Susan Ivory, Team Leader Pests and Land, and her team have received feedback from landholders that there is significant damage and nuisance from feral rabbits this year, and says it is the ideal time to bait.
“Feral rabbits are one of the country’s most destructive pests, costing the agricultural industry millions of dollars each year, and posing a massive threat to biodiversity and overall landscape health. They overgraze pasture and crops, cause erosion, prevent regeneration of native vegetation and impact vulnerable ecosystems. Milder climatic conditions late last year have resulted in big numbers, and we are hearing from many local landholders, seeking advice and support.
“The board is hosting a series of collection days through February and March, where pindone-treated carrots will be available to purchase at a bulk rate. We encourage neighbours to get on-board with this program together and register for the program, because it really takes an integrated approach for the best results. These collection days will be outdoor and set up to be covid-safe,” she said.
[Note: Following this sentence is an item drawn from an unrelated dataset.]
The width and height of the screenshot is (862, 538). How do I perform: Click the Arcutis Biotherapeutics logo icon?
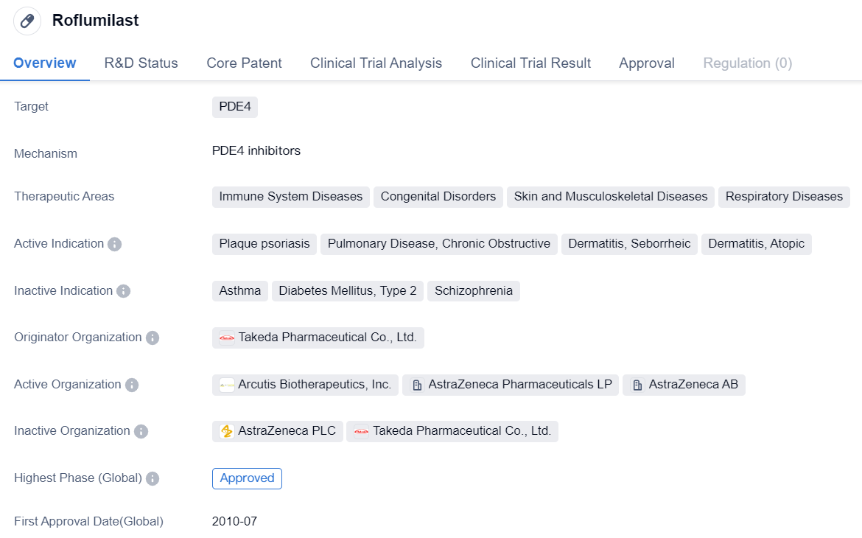227,385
The board made a release of K5 calicivirus late last year, which was distributed to over 200 landholders across the region. With the virus having a knockdown rate of up to 40%, following up with pindone baiting is essential. Pindone is most effective in summer when rabbits are looking for moist feed. It is important to then follow up with removal of shelters and destruction of warrens.
“We were really pleased with the uptake of our K5 release in December and will be in contact with landholders that participated to encourage them to follow up with pindone-treated carrots. We want to support landholders with properties over 1000m2 to safely bait if they have a rabbit problem,” said Ms Ivory.
Landholders in the Cudlee Creek Fire area can also reach out for additional support with rabbit control through the Hills and Fleurieu bushfire recovery program.
Visit the rabbit control page to see dates and locations for collection dates across the region and to register. This site also has information, fact sheets and videos explaining how to prepare for and lay pindone-treated carrots.
If landholders in the Hills and Fleurieu region don’t want to participate in a collection day they can make an appointment at either of the Board’s offices in Mount Barker or Willunga to prepare a control program and purchase pindone carrots at standard prices.